Il est essentiel d’accorder la possibilité à l’ensemble de l’écosystème d’exploiter les données et d’en ressortir des analyses fines, des représentations graphiques pour de meilleures clarifications de l’évolution des territoires, des leviers opérationnels de natures différentes. Les collectivités territoriales ont intérêt à puiser dans les forces des territoires pour faire émerger des propositions très instructives et adéquates. Concrètement, les villes peuvent faire appel à des spécialistes, dans le cadre de partenariats stratégiques, incluant les concepteurs de la plateforme, les urbanistes et experts Smart Cities, les intégrateurs ainsi que les Datascientists, en mesure de faciliter la collecte et la gestion des données structurées multi-domaines optimisant l’analyse, l’exploitation et le traitement pour produire des prédictions en temps réel en vue de solutionner des problématiques liées à la vie locale. En outre, il faudrait mutualiser les processus de collecte, de visualisation, de partage et de traitement des données pour une efficacité opérationnelle maximale. Il convient de trouver la solution technologique adaptée au besoin d’une collectivité, et en capacité de favoriser l’émergence de nouvelles activités urbaines et d’un nouvel écosystème d’applications utilisant les API des uns et des autres. Certains opérateurs proposent une solution clé en main pour permettre de valoriser le contenu de la donnée. Le processus d’intégration de la démarche OpenData implique des investissements massifs dans la recherche et le développement pour suivre les tendances et les logiques de rupture.

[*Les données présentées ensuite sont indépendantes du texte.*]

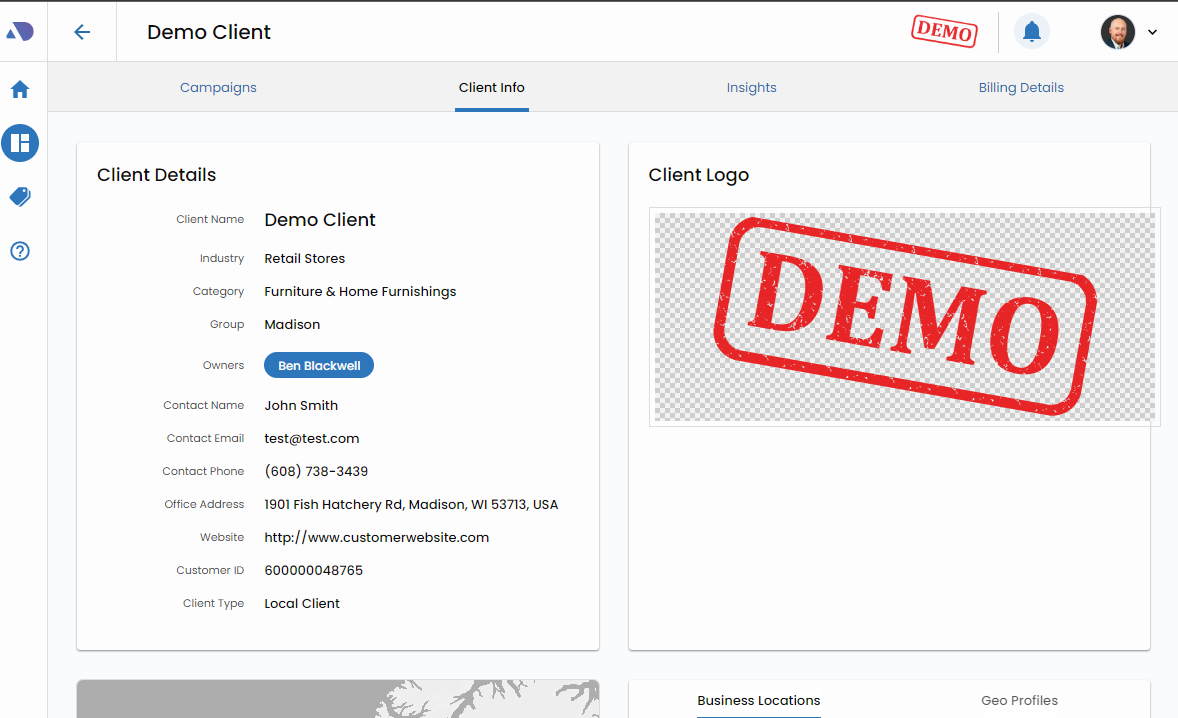This screenshot has width=1178, height=718.
Task: Open the customer website URL
Action: 376,538
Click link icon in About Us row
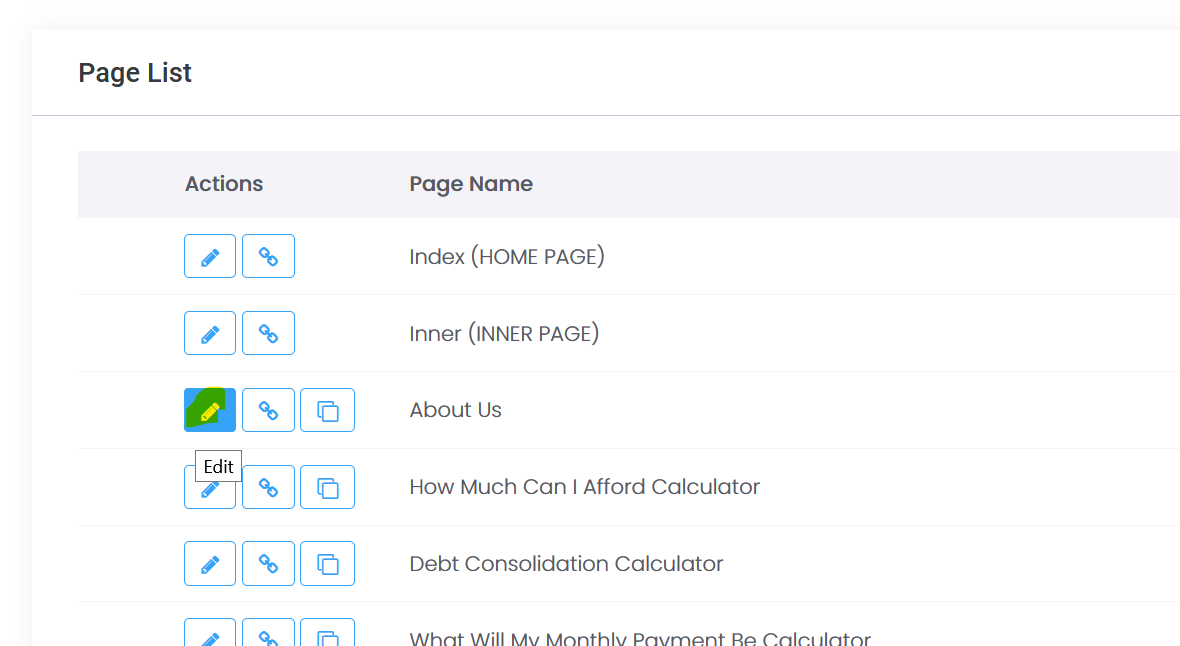This screenshot has height=646, width=1180. point(268,410)
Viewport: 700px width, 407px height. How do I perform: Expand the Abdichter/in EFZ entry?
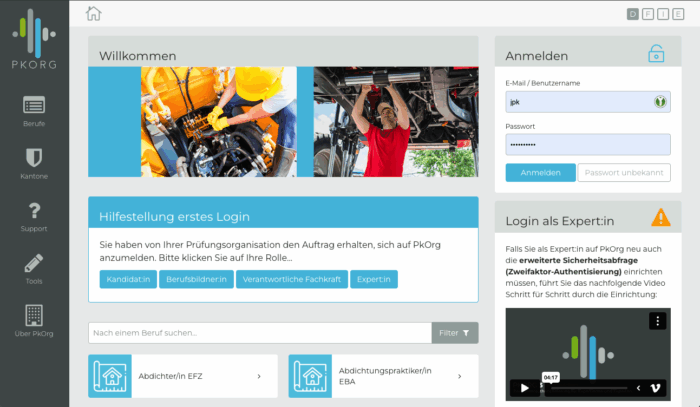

Le constat empirique que l’on peut faire aujourd’hui, c’est qu’une grande majorité des collectivités est très en retard par rapport aux évolutions rapides de cette technologie. De façon factuelle, les difficultés réglementaires, techniques et politiques pour le déploiement d’une plateforme OpenData sont les principaux obstacles qui doivent être levés pour dépasser les fortes résistances opposées à un large partage des données publiques, souvent par dogmatisme. Au-delà de ces freins, les collectivités locales ont besoin d’un accompagnement technique dans la durée pour instaurer une organisation interne tournée vers ces nouveaux enjeux. Les métropoles et les intercommunalités sont des concentrations urbaines opportunes pour une mise en place efficace de l’OpenData au niveau institutionnel. L’investissement dans la formation des agents territoriaux pour monter en compétences et assurer ainsi la pérennité de ces plateformes, est une partie intégrante du dispositif à adopter par les collectivités.

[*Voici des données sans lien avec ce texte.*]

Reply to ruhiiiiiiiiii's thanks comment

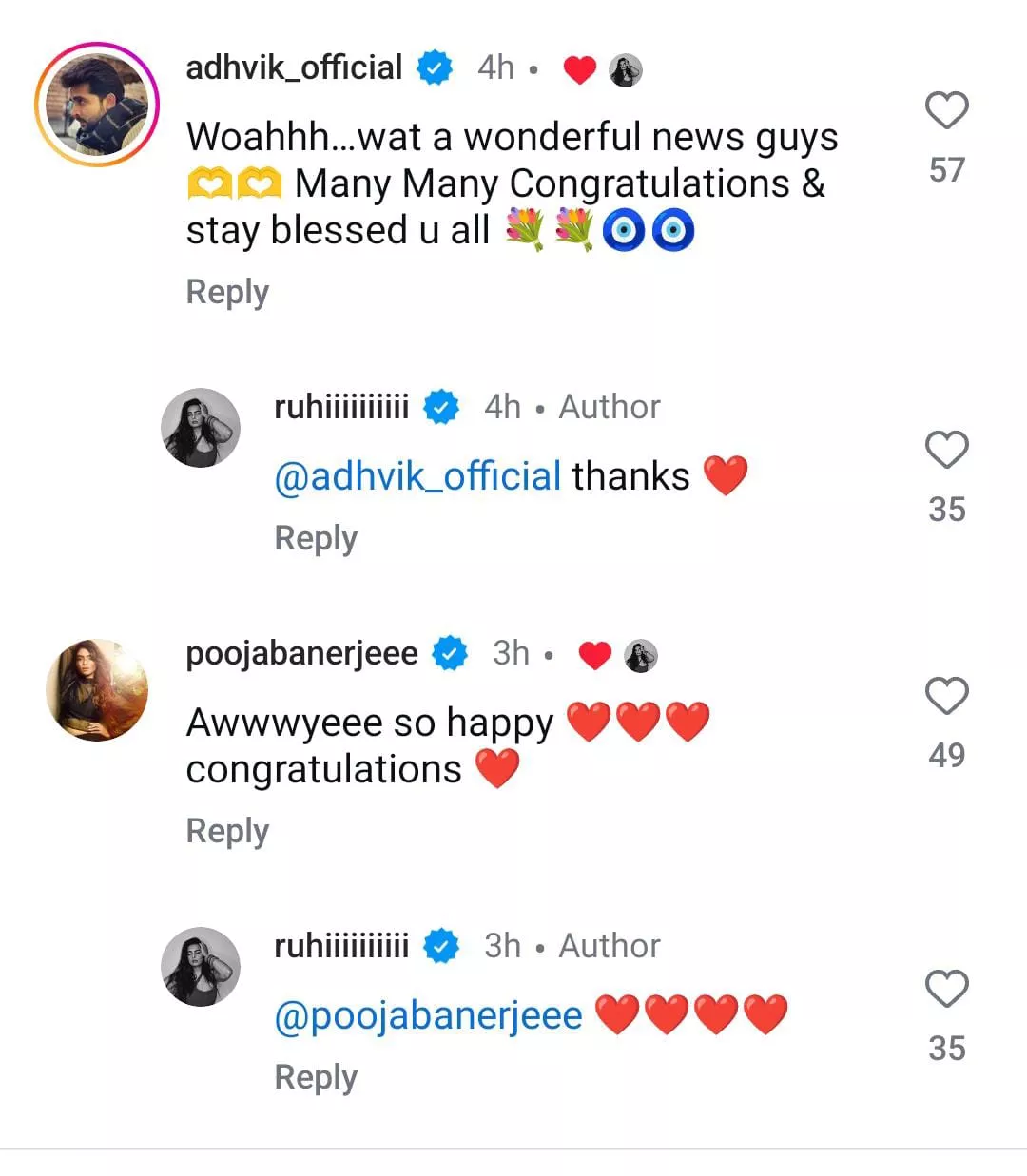pyautogui.click(x=316, y=538)
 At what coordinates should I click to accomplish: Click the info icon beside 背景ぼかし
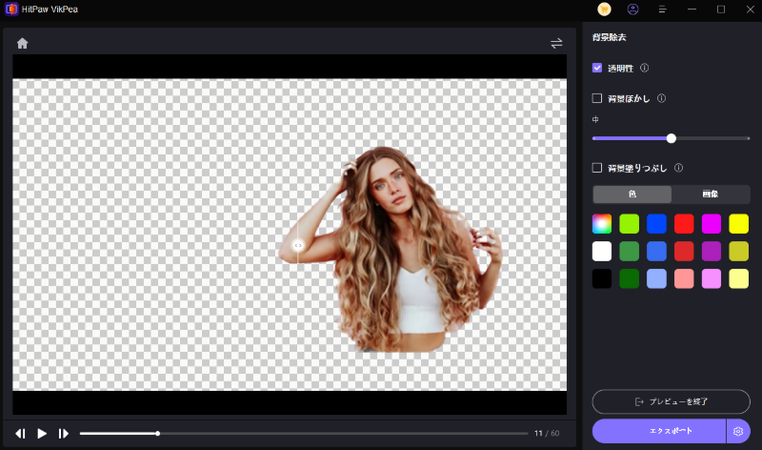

Cependant, ce mouvement global OpenData marque une étape décisive de son expansion en raison de la maturité atteinte par certaines collectivités locales, de par le monde, particulièrement engagées dans la transformation digitale par l’alliance des acteurs locaux publics et privés dans cette mutation radicale, et l’évolution réglementaire qui pousse à la mise en œuvre des démarches OpenData dans les territoires. Il est certain que le processus de l’OpenData entraîne un cercle vertueux permettant de soutenir la croissance et la performance de la gestion urbaine. Cette nouvelle donne se répercute concrètement sur les écosystèmes locaux et s’inscrit dans les mouvements de plateformisation de l’économie de manière générale.
Il est à noter que certaines villes, à travers le monde, ont d’ores et déjà opéré ce virage profondément démocratique, et se distinguent par des efforts importants en matière de transparence municipale grâce à l’ouverture des données publiques. Cette tendance va se confirmer au fil des années compte tenu de l’intérêt croissant des décideurs pour les nouveaux instruments de la gestion publique.

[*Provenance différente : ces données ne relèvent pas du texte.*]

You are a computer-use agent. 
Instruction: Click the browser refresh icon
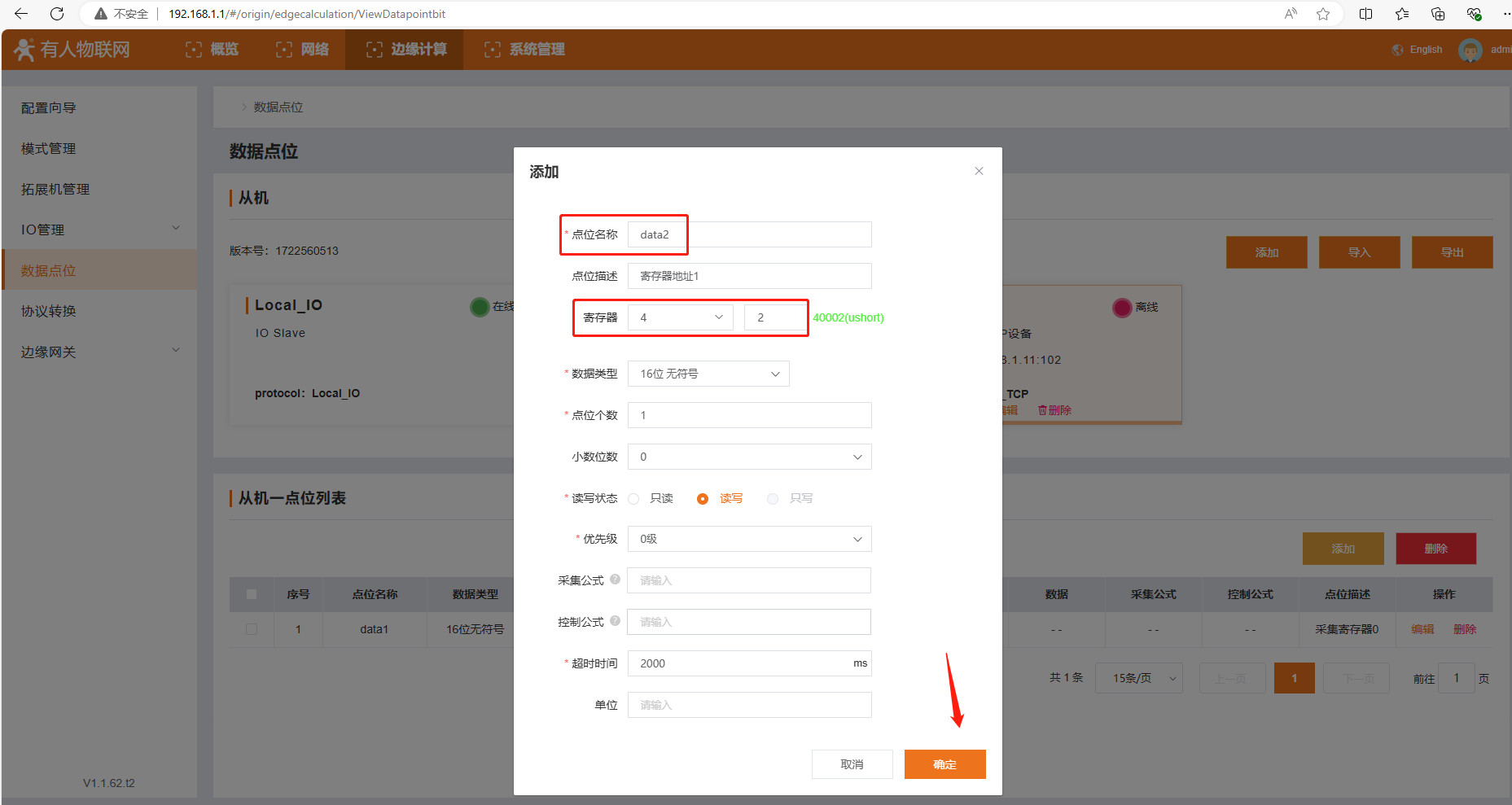coord(57,14)
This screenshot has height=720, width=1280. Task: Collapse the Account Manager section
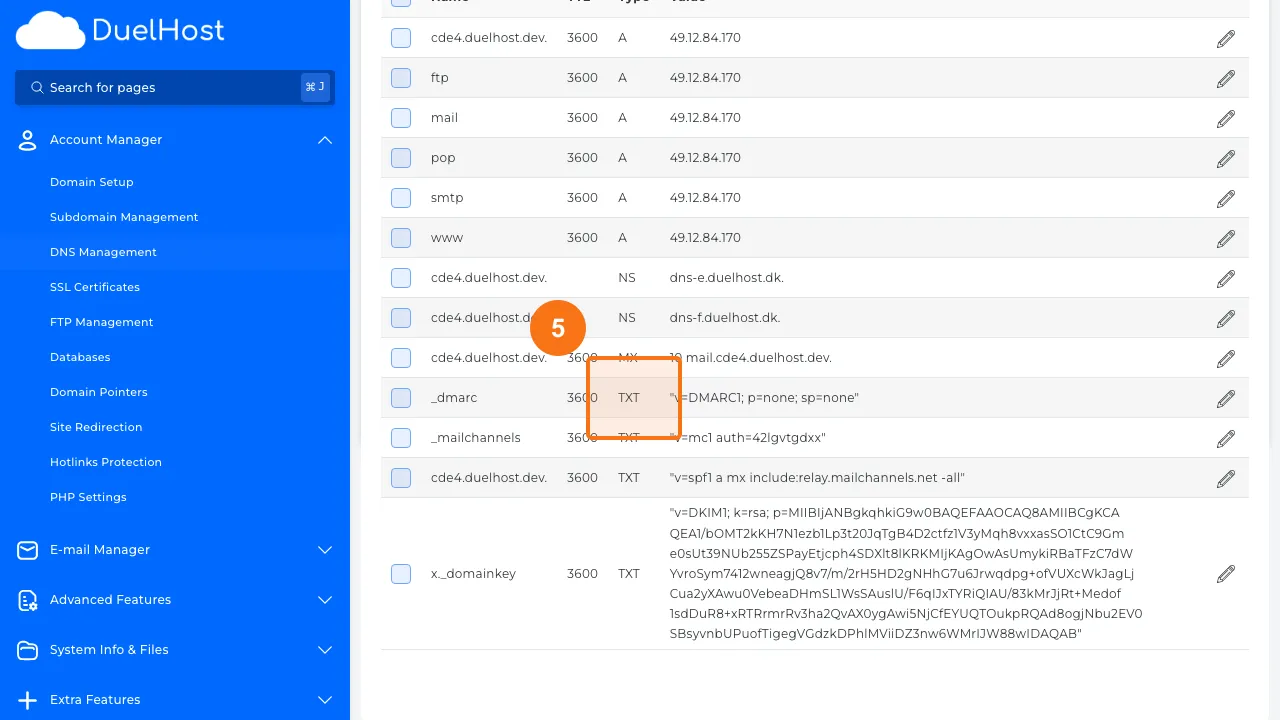click(324, 140)
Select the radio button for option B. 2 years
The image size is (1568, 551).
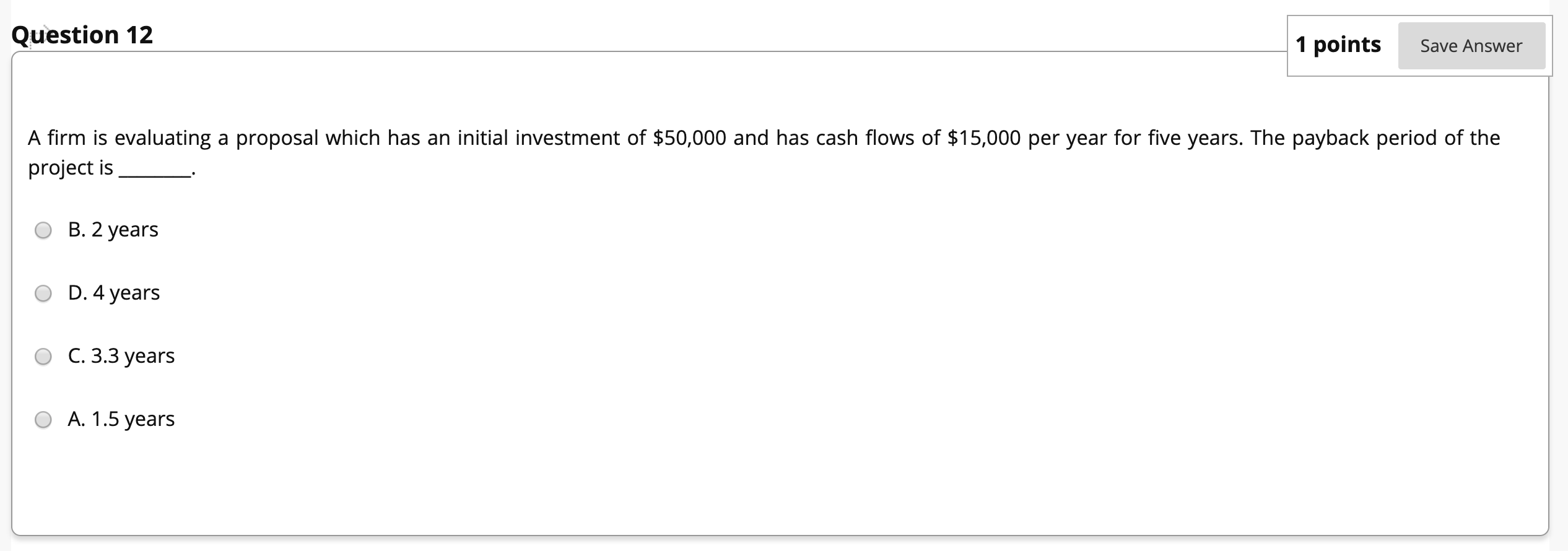(43, 230)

Sans surprise, les Etats-Unis sont les initiateurs de l’OpenData à l’échelle locale. En effet, les administrations américaines récentes successives ont donné un coup d’accélérateur aux politiques de transparence de la vie locale. Ainsi, les villes de New York et Washington sont pionnières dans ce domaine. Le choix de la ville de New York en particulier consistant à partager les données avec le public émane d’une volonté politique forte qui a pris corps à partir de l’intégration de cette initiative au code administratif et à la loi. Le portail OpenData de la ville de New York est considéré comme optimiseur de la transparence et encourage l’innovation citoyenne afin d’améliorer la qualité de vie des urbains. Clairement, cette ville est l’exemple emblématique des expérimentations en matière de gouvernance locale, de démocratie participative. Cette mégalopole foisonnante d’actions innovantes soutenues par un écosystème performant est à l’avant-garde en termes de diffusion des données. Son atout est d’inciter à la création de services à forte valeur ajoutée et de généraliser territorialement cet élan. Pour refléter cette tendance, pléthore d’applications s’y créent, à l’image de « HealthyOut » qui permet d’identifier les restaurants les plus respectueux des normes d’hygiène et de santé publique.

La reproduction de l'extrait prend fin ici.